[[ Records supplied open ]]

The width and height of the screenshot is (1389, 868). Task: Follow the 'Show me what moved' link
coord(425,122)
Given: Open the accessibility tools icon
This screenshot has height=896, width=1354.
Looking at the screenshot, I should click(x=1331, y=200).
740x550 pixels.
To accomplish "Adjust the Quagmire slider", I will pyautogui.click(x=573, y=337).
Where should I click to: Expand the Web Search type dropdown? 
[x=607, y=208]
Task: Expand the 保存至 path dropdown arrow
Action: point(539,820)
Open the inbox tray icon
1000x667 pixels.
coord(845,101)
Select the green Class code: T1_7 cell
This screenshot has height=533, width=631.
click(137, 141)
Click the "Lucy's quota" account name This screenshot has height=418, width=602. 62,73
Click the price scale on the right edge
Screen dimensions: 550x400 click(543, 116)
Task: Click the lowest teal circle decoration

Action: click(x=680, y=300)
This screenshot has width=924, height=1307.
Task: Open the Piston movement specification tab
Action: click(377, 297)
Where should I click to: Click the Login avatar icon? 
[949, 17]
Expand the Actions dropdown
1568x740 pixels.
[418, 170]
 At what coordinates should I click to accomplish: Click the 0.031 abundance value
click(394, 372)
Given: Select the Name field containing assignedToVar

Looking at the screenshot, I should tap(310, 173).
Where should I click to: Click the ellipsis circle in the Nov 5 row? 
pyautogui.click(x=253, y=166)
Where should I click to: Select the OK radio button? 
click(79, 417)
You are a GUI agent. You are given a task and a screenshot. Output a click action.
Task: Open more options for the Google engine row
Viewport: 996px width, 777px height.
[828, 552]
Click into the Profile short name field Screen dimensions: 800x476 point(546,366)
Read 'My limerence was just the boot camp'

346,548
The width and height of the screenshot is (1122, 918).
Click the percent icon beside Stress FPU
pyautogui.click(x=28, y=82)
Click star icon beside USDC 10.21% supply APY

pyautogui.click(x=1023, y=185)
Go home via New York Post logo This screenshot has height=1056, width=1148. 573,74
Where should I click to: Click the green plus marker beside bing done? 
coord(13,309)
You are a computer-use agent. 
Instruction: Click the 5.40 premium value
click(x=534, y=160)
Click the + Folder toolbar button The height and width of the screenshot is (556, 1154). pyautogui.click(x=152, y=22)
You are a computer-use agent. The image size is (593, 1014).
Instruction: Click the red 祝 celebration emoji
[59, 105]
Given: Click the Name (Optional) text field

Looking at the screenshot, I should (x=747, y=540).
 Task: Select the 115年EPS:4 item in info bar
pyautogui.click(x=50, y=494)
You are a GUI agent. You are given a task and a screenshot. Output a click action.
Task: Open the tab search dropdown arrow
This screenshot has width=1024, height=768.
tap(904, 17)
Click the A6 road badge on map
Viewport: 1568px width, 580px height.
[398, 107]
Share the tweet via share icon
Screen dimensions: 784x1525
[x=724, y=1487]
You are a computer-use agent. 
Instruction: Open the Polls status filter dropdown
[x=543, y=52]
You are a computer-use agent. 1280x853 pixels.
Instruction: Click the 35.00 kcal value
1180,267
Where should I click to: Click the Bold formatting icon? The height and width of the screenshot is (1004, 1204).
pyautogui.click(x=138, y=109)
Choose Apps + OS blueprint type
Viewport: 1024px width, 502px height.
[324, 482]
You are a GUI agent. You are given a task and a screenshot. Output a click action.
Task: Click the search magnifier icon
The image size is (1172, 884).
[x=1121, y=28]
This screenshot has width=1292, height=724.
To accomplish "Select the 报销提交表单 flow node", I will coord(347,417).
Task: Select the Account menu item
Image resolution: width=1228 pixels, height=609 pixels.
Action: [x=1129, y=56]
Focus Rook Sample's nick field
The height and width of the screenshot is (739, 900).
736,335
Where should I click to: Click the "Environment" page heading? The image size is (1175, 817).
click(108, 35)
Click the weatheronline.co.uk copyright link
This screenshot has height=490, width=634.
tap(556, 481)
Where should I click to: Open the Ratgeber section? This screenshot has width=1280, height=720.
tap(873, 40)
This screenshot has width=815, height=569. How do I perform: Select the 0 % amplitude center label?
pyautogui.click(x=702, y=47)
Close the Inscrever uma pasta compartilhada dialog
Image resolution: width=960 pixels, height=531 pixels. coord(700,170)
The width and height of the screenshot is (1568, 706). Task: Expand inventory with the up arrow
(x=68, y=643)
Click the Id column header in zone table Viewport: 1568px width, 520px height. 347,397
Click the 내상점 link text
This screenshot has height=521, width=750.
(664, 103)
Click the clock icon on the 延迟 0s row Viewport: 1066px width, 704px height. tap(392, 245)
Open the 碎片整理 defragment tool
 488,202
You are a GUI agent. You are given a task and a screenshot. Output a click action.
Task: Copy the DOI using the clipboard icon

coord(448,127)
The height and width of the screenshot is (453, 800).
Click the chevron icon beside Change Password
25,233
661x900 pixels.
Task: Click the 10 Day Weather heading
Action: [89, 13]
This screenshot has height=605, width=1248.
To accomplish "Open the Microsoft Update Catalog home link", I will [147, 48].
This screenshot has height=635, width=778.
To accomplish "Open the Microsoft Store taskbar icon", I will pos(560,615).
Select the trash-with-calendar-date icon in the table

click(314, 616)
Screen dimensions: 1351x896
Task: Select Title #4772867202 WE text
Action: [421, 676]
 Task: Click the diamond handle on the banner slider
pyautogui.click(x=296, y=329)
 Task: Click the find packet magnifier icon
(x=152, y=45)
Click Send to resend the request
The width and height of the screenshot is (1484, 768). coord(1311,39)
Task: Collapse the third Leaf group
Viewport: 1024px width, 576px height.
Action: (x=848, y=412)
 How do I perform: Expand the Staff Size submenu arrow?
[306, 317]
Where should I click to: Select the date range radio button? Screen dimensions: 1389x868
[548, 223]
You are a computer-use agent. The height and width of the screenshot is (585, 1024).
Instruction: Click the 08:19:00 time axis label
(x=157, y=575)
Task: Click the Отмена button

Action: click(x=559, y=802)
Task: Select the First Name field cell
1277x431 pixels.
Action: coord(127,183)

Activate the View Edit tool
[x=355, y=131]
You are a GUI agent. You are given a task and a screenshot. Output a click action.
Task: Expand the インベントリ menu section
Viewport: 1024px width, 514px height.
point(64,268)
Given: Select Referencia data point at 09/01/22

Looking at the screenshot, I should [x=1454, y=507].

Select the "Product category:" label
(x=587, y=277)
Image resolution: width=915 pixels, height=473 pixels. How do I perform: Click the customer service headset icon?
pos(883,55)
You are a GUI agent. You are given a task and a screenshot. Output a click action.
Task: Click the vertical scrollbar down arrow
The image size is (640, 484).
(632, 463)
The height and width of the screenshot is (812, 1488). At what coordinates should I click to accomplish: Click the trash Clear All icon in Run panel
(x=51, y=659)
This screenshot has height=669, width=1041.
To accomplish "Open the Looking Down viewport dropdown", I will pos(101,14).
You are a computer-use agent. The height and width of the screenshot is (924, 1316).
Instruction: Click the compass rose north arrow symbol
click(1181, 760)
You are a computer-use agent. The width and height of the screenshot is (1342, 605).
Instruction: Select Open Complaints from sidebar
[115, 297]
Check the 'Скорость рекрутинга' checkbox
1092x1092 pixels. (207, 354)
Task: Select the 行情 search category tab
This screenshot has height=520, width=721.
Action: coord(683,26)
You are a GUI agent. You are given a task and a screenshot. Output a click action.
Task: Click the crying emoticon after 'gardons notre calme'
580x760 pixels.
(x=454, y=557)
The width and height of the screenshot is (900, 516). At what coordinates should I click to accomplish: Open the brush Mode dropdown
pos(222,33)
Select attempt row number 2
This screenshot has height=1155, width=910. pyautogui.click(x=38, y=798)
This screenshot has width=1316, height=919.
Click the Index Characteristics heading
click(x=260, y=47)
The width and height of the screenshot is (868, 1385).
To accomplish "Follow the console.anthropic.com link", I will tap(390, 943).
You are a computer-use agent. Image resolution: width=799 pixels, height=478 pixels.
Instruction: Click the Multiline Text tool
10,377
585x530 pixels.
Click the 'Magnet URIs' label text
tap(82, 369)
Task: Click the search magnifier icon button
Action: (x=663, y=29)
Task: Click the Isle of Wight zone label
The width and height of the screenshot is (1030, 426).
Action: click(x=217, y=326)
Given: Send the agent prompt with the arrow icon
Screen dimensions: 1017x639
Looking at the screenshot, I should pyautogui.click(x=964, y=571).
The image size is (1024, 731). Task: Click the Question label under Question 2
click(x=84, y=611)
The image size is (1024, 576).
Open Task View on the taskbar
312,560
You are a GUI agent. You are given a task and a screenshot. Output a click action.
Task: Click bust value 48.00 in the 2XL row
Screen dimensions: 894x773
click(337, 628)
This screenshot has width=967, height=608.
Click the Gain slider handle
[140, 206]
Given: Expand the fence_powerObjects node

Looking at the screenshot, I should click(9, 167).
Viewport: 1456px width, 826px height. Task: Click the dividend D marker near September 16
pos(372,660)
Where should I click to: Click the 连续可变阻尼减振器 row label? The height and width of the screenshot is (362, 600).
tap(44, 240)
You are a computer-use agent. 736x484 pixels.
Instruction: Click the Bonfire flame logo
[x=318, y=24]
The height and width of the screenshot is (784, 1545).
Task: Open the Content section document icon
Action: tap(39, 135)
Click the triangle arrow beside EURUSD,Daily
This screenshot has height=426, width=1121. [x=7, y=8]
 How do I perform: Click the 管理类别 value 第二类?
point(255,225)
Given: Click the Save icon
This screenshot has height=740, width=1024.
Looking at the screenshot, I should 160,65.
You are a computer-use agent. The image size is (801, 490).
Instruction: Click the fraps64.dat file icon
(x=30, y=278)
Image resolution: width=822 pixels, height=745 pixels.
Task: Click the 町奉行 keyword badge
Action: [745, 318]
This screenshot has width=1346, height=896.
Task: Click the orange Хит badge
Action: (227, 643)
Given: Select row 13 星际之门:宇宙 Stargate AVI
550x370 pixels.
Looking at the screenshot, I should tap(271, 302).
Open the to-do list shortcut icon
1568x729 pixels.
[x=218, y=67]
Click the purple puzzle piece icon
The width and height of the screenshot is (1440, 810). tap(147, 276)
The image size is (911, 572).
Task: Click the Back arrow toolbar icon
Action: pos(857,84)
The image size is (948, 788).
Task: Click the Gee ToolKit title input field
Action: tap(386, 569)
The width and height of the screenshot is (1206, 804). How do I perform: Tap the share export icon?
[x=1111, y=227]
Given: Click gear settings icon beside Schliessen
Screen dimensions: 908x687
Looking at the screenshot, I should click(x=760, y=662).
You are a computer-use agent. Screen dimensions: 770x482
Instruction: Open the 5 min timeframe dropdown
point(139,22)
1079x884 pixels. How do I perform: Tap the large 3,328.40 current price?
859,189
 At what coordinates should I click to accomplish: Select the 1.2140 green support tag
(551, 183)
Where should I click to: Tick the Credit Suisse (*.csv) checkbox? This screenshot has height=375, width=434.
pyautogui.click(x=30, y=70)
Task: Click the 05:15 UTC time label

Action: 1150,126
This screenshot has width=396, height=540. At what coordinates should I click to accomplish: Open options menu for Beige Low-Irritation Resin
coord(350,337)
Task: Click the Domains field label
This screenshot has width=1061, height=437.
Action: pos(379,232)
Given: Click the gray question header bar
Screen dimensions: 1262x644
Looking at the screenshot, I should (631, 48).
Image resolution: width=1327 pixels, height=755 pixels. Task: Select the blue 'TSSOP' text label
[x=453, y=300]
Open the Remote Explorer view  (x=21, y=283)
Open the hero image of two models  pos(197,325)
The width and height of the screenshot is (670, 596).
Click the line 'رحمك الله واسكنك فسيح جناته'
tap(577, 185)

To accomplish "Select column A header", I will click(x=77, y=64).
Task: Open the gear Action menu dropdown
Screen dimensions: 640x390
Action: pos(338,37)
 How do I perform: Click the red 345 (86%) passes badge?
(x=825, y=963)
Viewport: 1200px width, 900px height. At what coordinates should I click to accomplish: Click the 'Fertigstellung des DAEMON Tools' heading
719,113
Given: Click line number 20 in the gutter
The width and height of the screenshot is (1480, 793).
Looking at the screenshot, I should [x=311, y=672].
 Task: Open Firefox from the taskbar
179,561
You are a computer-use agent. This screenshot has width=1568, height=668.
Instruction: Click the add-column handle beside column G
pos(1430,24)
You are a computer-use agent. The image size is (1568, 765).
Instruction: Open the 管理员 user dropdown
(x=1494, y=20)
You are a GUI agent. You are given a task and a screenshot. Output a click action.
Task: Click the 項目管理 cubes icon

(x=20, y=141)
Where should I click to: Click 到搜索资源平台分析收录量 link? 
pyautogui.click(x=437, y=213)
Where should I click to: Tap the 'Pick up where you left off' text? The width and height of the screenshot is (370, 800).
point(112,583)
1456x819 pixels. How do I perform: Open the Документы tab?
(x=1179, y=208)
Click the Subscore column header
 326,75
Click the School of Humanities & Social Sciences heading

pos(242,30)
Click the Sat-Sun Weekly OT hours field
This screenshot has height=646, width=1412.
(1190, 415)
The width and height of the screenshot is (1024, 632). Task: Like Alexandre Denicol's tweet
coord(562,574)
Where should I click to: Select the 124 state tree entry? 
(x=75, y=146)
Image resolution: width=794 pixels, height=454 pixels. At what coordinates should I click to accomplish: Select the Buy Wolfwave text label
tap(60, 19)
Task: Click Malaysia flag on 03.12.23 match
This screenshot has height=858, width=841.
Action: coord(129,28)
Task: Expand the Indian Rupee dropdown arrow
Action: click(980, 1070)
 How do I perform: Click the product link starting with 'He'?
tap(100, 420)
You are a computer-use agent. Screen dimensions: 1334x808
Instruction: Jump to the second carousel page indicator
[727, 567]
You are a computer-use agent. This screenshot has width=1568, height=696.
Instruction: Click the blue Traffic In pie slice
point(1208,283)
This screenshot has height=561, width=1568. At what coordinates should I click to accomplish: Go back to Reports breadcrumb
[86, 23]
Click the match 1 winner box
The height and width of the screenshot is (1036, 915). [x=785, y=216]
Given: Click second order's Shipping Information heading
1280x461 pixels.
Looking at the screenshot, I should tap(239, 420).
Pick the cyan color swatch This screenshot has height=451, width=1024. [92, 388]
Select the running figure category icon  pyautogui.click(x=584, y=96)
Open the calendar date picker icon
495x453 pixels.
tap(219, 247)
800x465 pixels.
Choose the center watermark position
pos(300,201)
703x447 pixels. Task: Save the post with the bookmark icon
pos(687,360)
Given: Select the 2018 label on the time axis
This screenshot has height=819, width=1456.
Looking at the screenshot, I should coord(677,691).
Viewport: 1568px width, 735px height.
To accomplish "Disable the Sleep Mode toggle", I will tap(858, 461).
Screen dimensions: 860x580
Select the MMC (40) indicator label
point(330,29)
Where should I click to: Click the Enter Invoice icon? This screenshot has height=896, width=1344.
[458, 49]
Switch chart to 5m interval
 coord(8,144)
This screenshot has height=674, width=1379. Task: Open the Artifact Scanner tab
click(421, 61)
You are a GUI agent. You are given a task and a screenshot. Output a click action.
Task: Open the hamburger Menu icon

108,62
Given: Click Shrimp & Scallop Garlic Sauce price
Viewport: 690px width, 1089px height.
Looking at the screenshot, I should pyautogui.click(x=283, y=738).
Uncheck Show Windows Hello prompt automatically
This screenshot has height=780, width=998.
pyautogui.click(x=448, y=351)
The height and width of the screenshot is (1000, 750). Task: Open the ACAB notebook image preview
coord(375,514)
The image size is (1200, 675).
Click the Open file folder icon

[[ Records supplied closed ]]

What you will do> Report the number of lines above containing the word "gear", with no other text.

Result for this exercise> 2